Wisdom:  your range of jedi powers, if I recall.  handy, but doesn't have to be too big.  Consider that when you get force training, and bump up your wisdom another modifier slot, you get a pile more powers.  it adds up fast, so you can do a lot with even just a +1 or +2 modifier.

Charisma:  the other Jedi power score.  If you have a high Cha, and the Deflect and Block talents for your lightsabre, you're really hard to hit in combat.   Use the Force is an incredibly versatile skill that just gets better, and it's Cha-based.  Not only can you get through many social situations, you're also unhittable in combat; and you get successes on skills like jump and pilot and other force-related things.  Want to slam someone with a ship?  Charisma.

Int:  can be good, but don't forget that you can make up for particular skills with Use the Force.  Human Jedi get that bonus feat to cover the cost of Weapon Finesse, and they get a bonus skill, meaning INT is even less important (sadly).

Str:  a trap, when you consider how many other things DEX is used for.

Con: okay, good for HP, so I'd put it fourth on your list for stats.


Finally:  I'm basing the game on the assumption that 10 is the average human level for anything.  I could be STR 10.  If I'm even Dex 10 I'll be happy.  Charisma 10 means you have the average number of friends expected, people look at you as a normal person.  There's no modifier on it because it's a straight roll.  If you can do this in RL, you should be fine with a 10.

That said, if you've got a DEX 17, that's fantastic.  You're up there with olympic gymnasts, which is only natural: you're a hero.  Can you imagine how incredible a Jedi Knight (which your skill level is almost at) must be?  Ahsoka Tano, from the Clone Wars series, is only level 4.  Look at what she can do: you're a level higher than she is.



Clone Trooper armour:  that's fine.  You're on a ship filled with them.  If you can afford it, get it.  If you're a Clone Trooper, you have to get it.  Make sense?


----------



## fireinthedust (Sep 29, 2010)

Elite Squad:  assuming normal humans are fairly low level, you folks are really great.  You're not Yoda level, but you've got the qualities it takes to be the Arc Trooper-level characters who star in films.  So no, you're not Trainees.  
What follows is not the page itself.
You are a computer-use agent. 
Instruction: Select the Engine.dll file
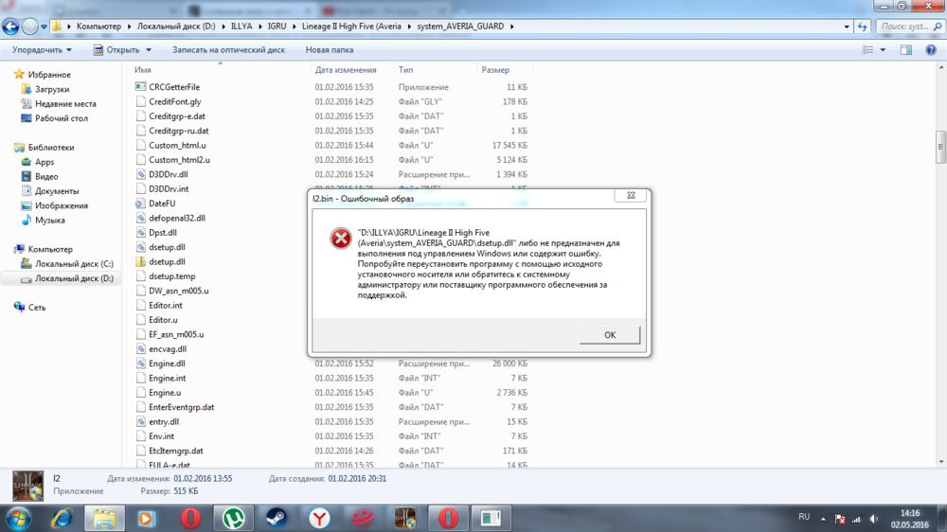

Even the Jedi here are good enough that they *could* go be Jedi Knights.  Instead, however, they're being groomed for the type of knights everyone knows they have the potential to be.  They're the kids at the top of their class in their fields every year running, that ma and pop put in charge of the soda store when they're going out of town, to watch the other kids.  They get "so when are you going for your testing?" a lot.  

Think X-force rather than just X-men.  You've been trained harder and longer than any other group.

Equipment you'll have to run by me, however.  I don't want any crazy stuff, but simple things like Clone Trooper armour I'm fine with.


----------



## fireinthedust (Sep 30, 2010)

I want 5 solid characters or I won't run the game.  Max 7.  If we start and I lose players and so have fewer than 4, I'll wrap up the adventure and call it a day. 

Though I'll hope to wrap up the scenario; I can't promise survival, as I'm making the encounters now (IE: not tailored to your characters; well, maybe assuming we'll have a Jedi).  If the Jedi leave, the Sith will still be there ready to fight the party.  If the pilot dies, the ship still needs a driver, and the asteroid belt you're in is still there.  DCs are set.  Rooms are there.  There is a Gundar chained in from of the Hutt's death ray controls.  etc.   (note: none of the above examples are from the scenario, they're illustrative of what *could* be in it, or not, or differently so, etc.)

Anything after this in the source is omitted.